한 양태에서 본원은 제 1 온도에서 수행되는 변성 단계 및 제 2 온도에서 수행되는 교잡/신장 반응이 수 회 반복되는 핵산 증폭 반응에서 온도 조절 또는 제어방법으로, 상기 핵산 증폭 반응에 사용되는 용기를 상기 제 1 온도가 일정하게 유지되는 가열 블록과 소정의 시간 동안 접촉하여 상기 용기의 온도를 상기 제 1 온도로 가열하는 제 1 단계; 및 상기 용기와 상기 가열 블록이 소정의 간격으로 이격되도록 서로 분리하여, 상기 분리된 용기가 소정의 시간 동안 상온의 인위적 공기 흐름에 노출되도록 하여, 상기 용기를 제 2 온도로 냉각하는 제 2 단계를 포함하며, 상기 제 2 온도로 냉각된 용기에 대하여 상기 제 1 및 제 2 단계가 수회 반복된다.
일 구현예에서 본원에 따른 방법의 상기 제 2 단계에서, 상기 가열 블록의 위치는 고정되고, 상기 용기가 상기 소정의 간격이 되도록 일정 위치까지 상기 가열 블록의 위 방향으로 이동하며, 이 경우, 상기 인위적 공기 흐름은 지속적으로 제공될 수 있다.
다른 구현예에서, 본원에 따른 방법의 상기 제 2 단계에서 상기 용기의 위치는 고정되고, 상기 가열 블록이 상기 소정의 간격이 되도록 일정 위치까지 상기 용기의 아래 방향으로 이동하고, 이 경우, 상기 인위적 공기 흐름은 개폐장치 등을 통해 상기 가열 블록이 상기 용기로부터 소정의 간격으로 이격되었을 때만 제공될 수 있다.
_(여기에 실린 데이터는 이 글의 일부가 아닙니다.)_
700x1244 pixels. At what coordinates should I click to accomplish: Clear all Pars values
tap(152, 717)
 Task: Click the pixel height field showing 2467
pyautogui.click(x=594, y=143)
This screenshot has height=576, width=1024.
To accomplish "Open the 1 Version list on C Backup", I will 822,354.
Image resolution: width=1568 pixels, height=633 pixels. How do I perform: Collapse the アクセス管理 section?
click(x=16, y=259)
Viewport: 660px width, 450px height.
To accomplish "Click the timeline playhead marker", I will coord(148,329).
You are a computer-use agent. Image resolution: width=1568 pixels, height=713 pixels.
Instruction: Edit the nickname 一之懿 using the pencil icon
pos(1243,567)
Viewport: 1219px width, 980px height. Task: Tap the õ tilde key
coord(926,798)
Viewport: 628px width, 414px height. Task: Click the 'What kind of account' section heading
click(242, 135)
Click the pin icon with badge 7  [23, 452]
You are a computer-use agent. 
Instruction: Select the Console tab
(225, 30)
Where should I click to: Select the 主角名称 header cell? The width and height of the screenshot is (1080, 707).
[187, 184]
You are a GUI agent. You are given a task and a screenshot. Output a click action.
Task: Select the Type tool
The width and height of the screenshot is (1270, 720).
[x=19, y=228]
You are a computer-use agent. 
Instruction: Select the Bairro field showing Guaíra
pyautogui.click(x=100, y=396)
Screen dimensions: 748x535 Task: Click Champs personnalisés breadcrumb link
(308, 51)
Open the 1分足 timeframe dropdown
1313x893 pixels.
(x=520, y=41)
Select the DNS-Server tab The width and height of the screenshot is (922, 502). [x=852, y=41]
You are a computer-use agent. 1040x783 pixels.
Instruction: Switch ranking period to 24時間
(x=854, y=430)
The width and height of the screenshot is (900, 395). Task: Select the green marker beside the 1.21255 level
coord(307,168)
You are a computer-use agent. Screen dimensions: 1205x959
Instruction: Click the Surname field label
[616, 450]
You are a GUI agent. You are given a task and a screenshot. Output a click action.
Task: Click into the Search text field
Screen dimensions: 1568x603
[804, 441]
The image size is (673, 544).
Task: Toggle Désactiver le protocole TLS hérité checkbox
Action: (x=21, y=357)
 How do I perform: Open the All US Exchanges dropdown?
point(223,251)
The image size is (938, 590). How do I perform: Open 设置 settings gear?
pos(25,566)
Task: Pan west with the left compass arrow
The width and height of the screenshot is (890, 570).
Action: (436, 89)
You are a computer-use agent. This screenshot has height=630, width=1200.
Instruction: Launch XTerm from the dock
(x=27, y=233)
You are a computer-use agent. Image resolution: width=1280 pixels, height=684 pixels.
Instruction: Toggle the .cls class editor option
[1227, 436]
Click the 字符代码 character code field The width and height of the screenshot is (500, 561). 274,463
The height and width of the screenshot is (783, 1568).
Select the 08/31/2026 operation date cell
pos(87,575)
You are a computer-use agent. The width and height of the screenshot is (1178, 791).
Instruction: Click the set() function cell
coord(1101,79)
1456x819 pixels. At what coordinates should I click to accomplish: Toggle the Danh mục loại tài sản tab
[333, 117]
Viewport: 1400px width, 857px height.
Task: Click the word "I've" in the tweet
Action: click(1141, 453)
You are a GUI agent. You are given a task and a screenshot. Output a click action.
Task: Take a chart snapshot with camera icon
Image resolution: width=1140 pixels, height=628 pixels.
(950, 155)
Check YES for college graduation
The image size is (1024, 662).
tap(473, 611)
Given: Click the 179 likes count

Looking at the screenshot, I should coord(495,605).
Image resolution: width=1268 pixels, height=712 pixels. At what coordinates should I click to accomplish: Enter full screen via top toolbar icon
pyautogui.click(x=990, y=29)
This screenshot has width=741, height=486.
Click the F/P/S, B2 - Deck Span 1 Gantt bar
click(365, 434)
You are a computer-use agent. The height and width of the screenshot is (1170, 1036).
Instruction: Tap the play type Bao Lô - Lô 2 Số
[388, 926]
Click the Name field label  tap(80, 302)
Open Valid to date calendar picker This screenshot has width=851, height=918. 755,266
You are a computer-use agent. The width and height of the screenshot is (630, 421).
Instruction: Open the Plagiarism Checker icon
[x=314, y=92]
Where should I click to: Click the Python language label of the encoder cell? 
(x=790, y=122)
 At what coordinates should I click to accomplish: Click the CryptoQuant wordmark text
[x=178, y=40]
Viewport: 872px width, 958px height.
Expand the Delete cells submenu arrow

본원에 따른 방법에서 제 2 온도는 교잡과 신장이 중첩적으로 일어날 수 있는 온도로 특히 55도 내지 65도이다.
다른 양태에서 본원은 제1온도에서 수행되는 변성 단계, 제 2’온도에서 수행되는 교잡 단계, 및 제 2 온도에서 수행되는 신장 반응으로 구성되는 하나의 사이클이 수회 반복되는 핵산 증폭 반응에서 온도 조절방법으로,
상기 핵산 증폭 반응에 사용되는 용기를 상기 제 1 온도가 일정하게 유지되는 가열 블록과 소정의 시간 동안 접촉하여 상기 용기의 온도를 상기 제 1 온도로 가열하는 제 1 단계; 상기 용기와 상기 가열 블록이 소정의 간격으로 이격되도록 서로 분리하여, 상기 분리된 용기가 소정의 시간 동안 인위적 공기 흐름에 노출되도록 하여, 상기 용기를 제 2’온도로 냉각하는 제 2 단계; 및 상기 용기를 상기 가열 블록과 소정의 시간 동안 접촉하여 제 2 온도로 가열 후, 상기 가열 블록과 소정의 간격으로 이격되도록 서로 분리하여, 상기 분리된 용기를 소정의 시간 동안 공기 중에 정치하는 제 3 단계를 포함한다.
일 구현예에서 상기 용기와 가열 블록이 소정의 간격으로 이격되도록 서로 분리 되는 단계에서, 상기 가열 블록의 위치는 고정되고, 상기 용기가 상기 소정의 간격이 되도록 일정 위치까지 상기 가열 블록의 위 방향으로 이동하며, 이 경우 상기 인위적 공기 흐름은 지속적으로 제공될 수 있다.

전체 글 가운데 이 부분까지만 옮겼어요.